In a later article, Brunell said that she and the rest of the team “did not really believe that we had picked up signals from another civilization, but obviously the idea had crossed our minds and we had no proof that it was an entirely natural radio emission”. She continues, “It is an interesting problem – if one thinks one may have detected life elsewhere in the universe, how does one announce the results responsibly?”
This is the main subject that Penny tackles in his paper. He talks of researchers put into a position where they had to seriously consider how to tell the world about what might have been an alien signal.

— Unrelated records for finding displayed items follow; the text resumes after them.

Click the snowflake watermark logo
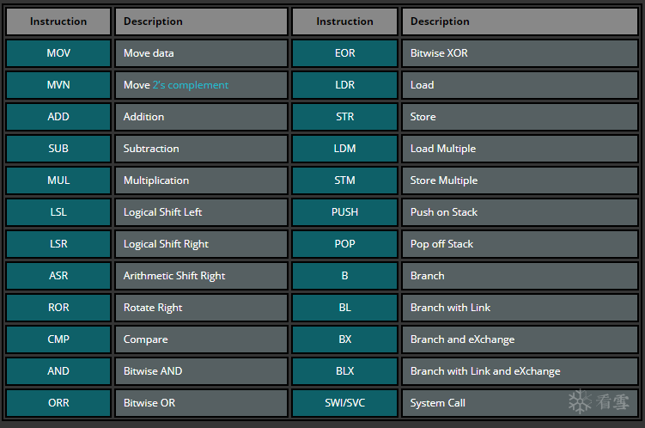 tap(581, 400)
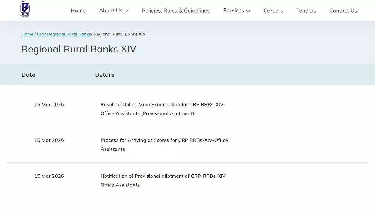Click the date beside Notification of Provisional allotment
The width and height of the screenshot is (375, 211).
pyautogui.click(x=49, y=176)
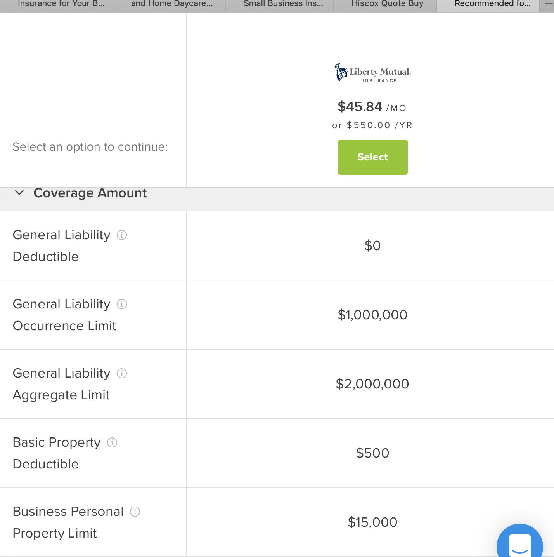
Task: Click the Liberty Mutual Insurance logo
Action: [372, 73]
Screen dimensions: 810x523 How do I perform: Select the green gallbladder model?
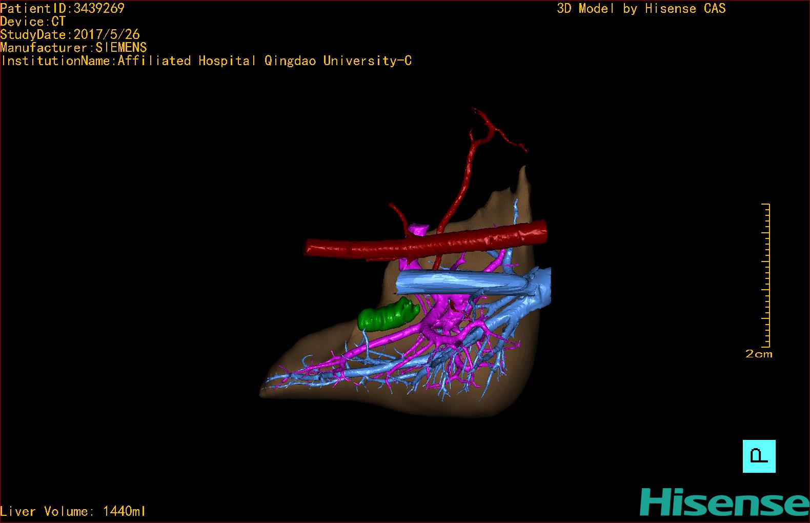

His paper contains some first-hand recollections of the people involved in the field at the time, including himself – he was a final-year undergraduate student at Cambridge in 1967.
Penny points out that a lot of the discussion the team had on how to confirm and release their potential finding ultimately agreed with the international guidelines that now exist in the form of SETI’s Detection Protocol – first agreed upon in the 1990s. But Penny also considers the fact that a Reply Protocol – an answer or response to an artificial signal – although proposed, was never agreed upon.
In the light of the numerous exoplanets being discovered by Kepler and other missions, it might just be a good (if slightly too optimistic?) idea to take a new look at these protocols. If nothing else, it might make BBC executives feel more confident in allowing Brian Cox to point a telescope in the general vicinity of an exoplanet.